The majority of our patients who were diagnosed within the first year of transplant had received induction immunosuppressive regimens. Anti-thymocyte globulin (ATG) was received by approximately one third of patients in this series. Use of lymphocyte depleting agents and/or treatment of rejection episodes were among the identified risk factors for active TB in heart transplant recipients [10]. Most (28, 66.7 %) of our patients were on tacrolimus-based regimens. In a large cohort study from India, the incidence of TB was remarkably lower in SOT recipients who received tacrolimus-based immune suppression regimens compared with cyclosporine (6.1% versus 19.9%, P <.001) [21]. In the same study, tacrolimus-based regimens were also associated with more disseminated disease. In the current study we did not evaluate the incidence of TB in both group and cannot make a conclusion on risk difference of TB between the different immunosuppressant regimens.
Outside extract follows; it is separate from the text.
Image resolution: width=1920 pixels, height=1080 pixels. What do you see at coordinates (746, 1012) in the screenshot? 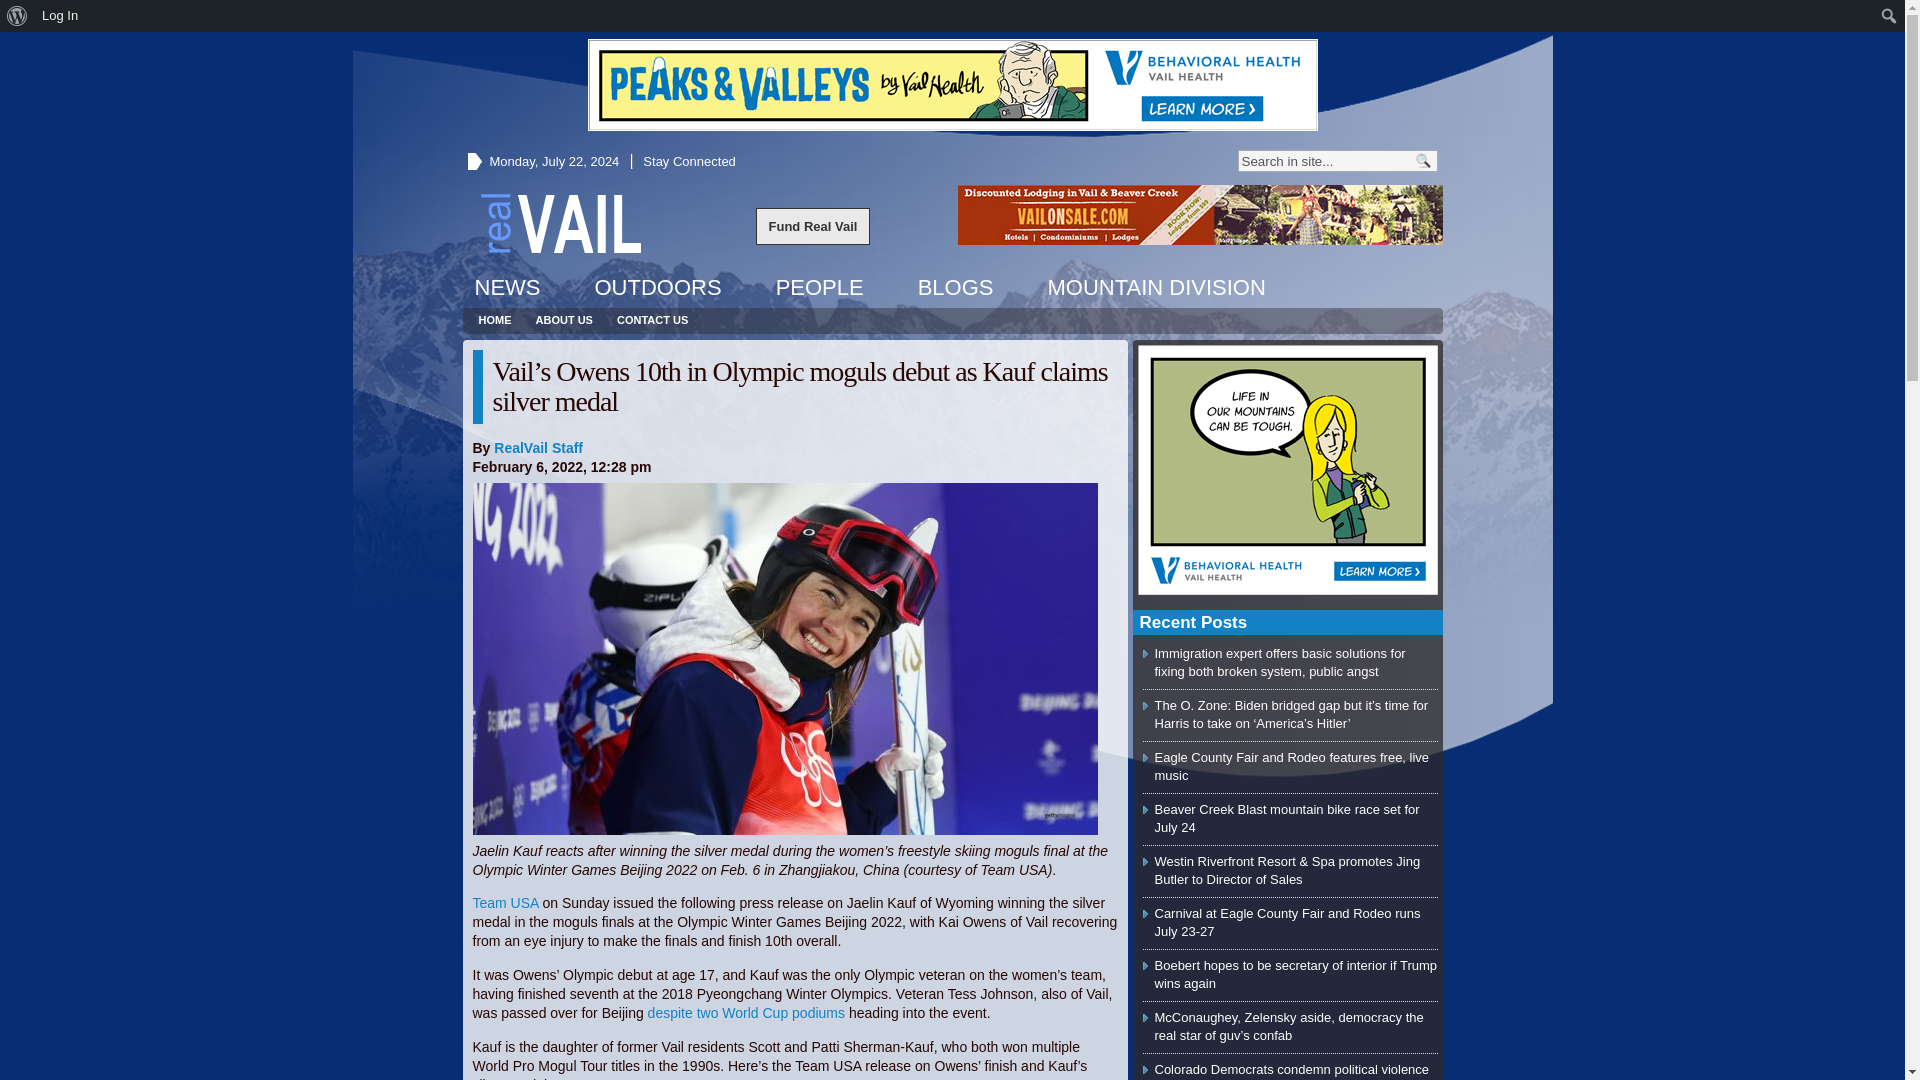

The majority of patients in this cohort received modified antituberculous therapy. Pyrazinamide-sparing regimens were the most common modification; most often in Liver transplant patients. Fluoroquinolones were part of the first line therapy in a considerable number of patients. Current American Society of Transplantation (AST) guidelines for the treatment of TB in SOT recipients recommend that regimens similar to those used in non-transplant patients [14]. Patients who develop hepatotoxicity or impaired liver test can be treated with FQ-based therapy. Around 30% of our patients developed hepatotoxicity and underwent further modification of antituberculous therapy. None of the patients developed rejection while on anti-TB therapy, including patients who were on rifampin. This may suggest that rifampin can be used in the setting of transplantation with close monitoring of immunosuppressant levels.

Conclusion

In conclusion, post-transplant TB is relatively uncommon in SOT recipients in MENA but should be considered in the differential diagnosis in SOT recipients who present with subacute respiratory or constitutional symptoms, especially in endemic regions, or in the presence of risk factors. Risk assessment prior to transplant should include epidemiologic risk factors, results of the screening tests for latent TB and adequate radiological assessment. Caution is required when interpreting screening results. Moxifloxacin-based ATT in SOT recipients is associated with low rates of hepatotoxicity-related interruptions. Overall, clinical outcomes are acceptable, given the complexities of immune suppression and drug-drug interactions in this setting.